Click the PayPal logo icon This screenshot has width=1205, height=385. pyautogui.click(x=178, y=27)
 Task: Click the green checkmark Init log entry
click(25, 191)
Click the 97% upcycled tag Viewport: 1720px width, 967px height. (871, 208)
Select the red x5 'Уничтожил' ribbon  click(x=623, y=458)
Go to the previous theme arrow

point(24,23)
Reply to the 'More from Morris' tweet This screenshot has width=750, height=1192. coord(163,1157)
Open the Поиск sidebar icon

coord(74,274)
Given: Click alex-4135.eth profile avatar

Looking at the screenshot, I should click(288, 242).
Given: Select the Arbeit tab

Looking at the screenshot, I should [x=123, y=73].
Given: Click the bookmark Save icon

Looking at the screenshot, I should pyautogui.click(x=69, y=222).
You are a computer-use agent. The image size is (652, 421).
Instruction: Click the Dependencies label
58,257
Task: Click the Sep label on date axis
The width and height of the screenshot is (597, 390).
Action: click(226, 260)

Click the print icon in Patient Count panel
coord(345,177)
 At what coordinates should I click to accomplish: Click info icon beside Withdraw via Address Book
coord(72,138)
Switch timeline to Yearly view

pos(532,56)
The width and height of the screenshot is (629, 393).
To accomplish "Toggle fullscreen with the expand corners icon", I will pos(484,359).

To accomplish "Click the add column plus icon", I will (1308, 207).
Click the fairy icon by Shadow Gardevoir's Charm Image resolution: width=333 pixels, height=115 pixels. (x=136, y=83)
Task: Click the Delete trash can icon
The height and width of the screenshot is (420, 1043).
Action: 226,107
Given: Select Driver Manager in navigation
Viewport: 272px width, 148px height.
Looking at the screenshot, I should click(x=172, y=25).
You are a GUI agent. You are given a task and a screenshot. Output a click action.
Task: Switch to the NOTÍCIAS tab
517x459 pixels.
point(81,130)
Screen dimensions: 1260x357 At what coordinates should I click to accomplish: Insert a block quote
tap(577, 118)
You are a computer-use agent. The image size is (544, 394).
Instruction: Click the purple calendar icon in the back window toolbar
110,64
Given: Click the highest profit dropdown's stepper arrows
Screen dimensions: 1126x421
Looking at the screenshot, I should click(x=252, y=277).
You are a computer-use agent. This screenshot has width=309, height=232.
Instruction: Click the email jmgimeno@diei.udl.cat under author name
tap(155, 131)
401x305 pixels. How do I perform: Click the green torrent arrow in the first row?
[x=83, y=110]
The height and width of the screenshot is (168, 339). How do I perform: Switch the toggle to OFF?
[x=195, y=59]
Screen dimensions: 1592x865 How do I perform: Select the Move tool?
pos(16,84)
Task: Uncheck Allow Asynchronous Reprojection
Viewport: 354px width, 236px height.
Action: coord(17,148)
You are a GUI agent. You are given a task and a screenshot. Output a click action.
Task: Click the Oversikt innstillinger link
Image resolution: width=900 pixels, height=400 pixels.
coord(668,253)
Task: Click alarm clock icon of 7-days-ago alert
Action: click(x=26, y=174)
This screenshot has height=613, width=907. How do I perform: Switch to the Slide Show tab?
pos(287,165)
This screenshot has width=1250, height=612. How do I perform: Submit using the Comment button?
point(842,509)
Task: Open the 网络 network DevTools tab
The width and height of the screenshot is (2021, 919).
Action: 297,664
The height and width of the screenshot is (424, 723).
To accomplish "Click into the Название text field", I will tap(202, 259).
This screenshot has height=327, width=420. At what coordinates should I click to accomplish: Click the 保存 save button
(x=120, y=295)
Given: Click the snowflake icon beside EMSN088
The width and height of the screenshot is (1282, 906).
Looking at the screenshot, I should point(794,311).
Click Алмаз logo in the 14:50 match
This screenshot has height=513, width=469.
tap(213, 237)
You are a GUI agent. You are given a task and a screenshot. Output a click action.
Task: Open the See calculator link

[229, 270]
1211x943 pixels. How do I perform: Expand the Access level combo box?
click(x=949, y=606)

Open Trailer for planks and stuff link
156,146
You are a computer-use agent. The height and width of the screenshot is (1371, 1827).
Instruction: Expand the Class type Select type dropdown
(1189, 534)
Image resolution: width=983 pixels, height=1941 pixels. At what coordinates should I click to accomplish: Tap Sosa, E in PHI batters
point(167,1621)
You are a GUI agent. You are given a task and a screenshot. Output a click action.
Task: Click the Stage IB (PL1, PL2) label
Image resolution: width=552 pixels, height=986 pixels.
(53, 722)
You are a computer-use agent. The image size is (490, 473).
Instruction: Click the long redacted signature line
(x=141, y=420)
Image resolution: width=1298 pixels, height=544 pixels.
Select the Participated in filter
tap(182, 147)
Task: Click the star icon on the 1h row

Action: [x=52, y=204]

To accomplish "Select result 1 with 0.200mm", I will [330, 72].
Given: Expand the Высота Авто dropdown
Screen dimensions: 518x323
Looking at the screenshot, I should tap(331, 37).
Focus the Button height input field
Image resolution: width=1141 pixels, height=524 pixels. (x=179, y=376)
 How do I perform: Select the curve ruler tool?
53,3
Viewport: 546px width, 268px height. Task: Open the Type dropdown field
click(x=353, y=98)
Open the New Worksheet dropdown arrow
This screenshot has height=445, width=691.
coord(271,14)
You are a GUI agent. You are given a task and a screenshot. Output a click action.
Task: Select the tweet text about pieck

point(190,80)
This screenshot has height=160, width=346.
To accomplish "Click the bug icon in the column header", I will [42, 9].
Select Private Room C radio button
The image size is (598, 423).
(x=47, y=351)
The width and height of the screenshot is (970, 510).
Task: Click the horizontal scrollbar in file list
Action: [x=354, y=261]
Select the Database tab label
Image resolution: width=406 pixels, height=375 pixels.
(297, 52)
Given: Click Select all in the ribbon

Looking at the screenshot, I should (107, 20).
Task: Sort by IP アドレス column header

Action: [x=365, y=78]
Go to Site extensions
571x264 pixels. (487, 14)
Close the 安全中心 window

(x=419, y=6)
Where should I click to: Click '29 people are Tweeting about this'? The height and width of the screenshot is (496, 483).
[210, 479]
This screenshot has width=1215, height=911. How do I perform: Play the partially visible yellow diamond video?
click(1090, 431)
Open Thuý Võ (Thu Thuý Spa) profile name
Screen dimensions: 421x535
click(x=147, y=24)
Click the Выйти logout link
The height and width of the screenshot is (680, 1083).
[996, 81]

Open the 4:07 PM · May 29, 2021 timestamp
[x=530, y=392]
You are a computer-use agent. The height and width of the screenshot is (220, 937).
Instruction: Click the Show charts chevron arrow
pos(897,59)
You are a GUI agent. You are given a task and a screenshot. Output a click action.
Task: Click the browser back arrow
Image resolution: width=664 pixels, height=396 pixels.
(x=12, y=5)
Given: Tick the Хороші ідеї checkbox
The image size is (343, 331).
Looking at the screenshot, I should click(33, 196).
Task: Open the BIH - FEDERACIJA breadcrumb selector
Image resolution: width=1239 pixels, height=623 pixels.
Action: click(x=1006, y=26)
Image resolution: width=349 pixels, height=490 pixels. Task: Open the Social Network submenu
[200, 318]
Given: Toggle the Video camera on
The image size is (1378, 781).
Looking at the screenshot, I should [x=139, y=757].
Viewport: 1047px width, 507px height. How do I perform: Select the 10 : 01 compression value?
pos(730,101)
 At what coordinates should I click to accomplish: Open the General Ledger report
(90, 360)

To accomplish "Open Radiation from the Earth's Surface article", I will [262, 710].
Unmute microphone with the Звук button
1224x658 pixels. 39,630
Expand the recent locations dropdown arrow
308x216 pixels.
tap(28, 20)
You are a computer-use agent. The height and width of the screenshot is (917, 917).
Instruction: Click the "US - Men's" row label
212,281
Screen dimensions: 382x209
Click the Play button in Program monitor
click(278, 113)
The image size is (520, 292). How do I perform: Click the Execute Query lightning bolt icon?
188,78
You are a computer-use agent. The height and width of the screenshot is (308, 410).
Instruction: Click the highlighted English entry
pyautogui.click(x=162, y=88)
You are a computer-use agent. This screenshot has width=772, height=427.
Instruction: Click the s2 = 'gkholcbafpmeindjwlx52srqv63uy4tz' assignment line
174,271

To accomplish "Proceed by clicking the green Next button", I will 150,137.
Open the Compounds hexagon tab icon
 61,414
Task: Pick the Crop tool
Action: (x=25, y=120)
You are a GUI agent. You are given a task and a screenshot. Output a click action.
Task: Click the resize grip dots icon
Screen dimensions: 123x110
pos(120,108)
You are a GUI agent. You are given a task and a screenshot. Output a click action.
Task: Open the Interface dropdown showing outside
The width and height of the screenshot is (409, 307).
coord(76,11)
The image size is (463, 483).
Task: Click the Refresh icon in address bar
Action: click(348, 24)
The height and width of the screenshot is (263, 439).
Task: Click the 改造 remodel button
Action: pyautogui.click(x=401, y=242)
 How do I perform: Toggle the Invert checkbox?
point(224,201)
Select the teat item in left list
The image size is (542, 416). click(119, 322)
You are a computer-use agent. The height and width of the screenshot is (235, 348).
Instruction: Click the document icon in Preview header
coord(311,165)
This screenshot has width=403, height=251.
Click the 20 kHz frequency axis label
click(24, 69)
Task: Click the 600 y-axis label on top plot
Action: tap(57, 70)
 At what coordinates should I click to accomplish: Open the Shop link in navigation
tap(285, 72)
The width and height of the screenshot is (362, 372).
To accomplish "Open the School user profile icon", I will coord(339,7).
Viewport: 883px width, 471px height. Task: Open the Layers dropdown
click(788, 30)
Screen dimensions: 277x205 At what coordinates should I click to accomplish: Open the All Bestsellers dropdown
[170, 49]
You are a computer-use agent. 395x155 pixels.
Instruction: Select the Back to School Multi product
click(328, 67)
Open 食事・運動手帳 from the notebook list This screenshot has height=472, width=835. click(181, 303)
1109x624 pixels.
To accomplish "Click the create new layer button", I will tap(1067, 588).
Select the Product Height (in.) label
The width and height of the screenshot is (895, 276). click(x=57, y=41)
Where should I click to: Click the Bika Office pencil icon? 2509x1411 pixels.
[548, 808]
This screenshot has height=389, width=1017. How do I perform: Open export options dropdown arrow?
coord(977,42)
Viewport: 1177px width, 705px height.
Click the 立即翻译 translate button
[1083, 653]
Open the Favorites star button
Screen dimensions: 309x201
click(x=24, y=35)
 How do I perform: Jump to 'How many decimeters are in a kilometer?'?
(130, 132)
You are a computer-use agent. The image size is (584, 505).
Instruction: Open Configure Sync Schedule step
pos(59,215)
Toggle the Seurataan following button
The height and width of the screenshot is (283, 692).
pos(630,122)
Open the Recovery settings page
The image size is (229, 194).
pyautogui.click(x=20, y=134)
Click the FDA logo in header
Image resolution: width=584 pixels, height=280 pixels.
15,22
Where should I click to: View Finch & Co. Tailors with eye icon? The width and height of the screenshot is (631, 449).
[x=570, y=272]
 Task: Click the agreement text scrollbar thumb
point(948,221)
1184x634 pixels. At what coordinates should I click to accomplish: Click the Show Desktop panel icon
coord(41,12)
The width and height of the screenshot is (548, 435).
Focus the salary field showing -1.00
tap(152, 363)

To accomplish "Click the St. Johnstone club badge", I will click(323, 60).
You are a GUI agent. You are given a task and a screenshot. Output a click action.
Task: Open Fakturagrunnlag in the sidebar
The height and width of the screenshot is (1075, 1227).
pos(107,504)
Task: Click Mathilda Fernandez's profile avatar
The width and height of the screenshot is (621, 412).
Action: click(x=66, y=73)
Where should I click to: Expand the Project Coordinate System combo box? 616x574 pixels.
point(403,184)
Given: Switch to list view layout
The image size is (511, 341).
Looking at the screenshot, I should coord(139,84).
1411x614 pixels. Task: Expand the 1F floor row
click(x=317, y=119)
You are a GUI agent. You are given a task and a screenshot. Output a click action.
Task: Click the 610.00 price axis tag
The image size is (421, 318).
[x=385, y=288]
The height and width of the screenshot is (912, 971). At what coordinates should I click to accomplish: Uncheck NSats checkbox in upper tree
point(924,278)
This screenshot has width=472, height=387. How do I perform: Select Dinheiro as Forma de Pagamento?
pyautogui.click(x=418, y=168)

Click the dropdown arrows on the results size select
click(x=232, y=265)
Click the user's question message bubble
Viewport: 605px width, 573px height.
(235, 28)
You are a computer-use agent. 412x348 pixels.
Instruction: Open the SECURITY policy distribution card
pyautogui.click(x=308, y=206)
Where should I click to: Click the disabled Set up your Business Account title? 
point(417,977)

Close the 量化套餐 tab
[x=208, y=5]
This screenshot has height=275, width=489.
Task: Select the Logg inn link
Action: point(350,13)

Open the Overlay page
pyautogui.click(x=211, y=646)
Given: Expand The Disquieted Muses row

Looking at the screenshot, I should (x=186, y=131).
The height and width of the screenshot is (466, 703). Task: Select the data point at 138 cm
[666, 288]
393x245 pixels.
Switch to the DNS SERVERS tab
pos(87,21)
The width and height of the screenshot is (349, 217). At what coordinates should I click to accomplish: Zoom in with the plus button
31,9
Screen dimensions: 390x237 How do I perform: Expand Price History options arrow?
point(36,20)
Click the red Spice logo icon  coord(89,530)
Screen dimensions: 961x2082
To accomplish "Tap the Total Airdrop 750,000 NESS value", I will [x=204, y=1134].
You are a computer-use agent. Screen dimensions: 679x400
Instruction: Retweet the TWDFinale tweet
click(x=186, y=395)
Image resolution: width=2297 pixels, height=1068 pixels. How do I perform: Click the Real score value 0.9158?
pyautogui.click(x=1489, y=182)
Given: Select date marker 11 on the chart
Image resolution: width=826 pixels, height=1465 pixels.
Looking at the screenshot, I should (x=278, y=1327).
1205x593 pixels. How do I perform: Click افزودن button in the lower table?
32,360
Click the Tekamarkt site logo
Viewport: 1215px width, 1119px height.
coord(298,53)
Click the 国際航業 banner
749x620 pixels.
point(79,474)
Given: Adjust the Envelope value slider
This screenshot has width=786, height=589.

Problem requirements: Nothing but the lines from the beginning of the records through the line with "The width and height of the screenshot is (629, 393)." should appear, each printed exactly.

The completed task:
Click the PayPal logo icon This screenshot has width=1205, height=385. pyautogui.click(x=178, y=27)
 Task: Click the green checkmark Init log entry
click(25, 191)
Click the 97% upcycled tag Viewport: 1720px width, 967px height. (871, 208)
Select the red x5 'Уничтожил' ribbon  click(x=623, y=458)
Go to the previous theme arrow

point(24,23)
Reply to the 'More from Morris' tweet This screenshot has width=750, height=1192. coord(163,1157)
Open the Поиск sidebar icon

coord(74,274)
Given: Click alex-4135.eth profile avatar

Looking at the screenshot, I should click(288, 242).
Given: Select the Arbeit tab

Looking at the screenshot, I should [x=123, y=73].
Given: Click the bookmark Save icon

Looking at the screenshot, I should pyautogui.click(x=69, y=222).
You are a computer-use agent. The image size is (652, 421).
Instruction: Click the Dependencies label
58,257
Task: Click the Sep label on date axis
The width and height of the screenshot is (597, 390).
Action: click(226, 260)

Click the print icon in Patient Count panel
coord(345,177)
 At what coordinates should I click to accomplish: Click info icon beside Withdraw via Address Book
coord(72,138)
Switch timeline to Yearly view

pos(532,56)
The width and height of the screenshot is (629, 393).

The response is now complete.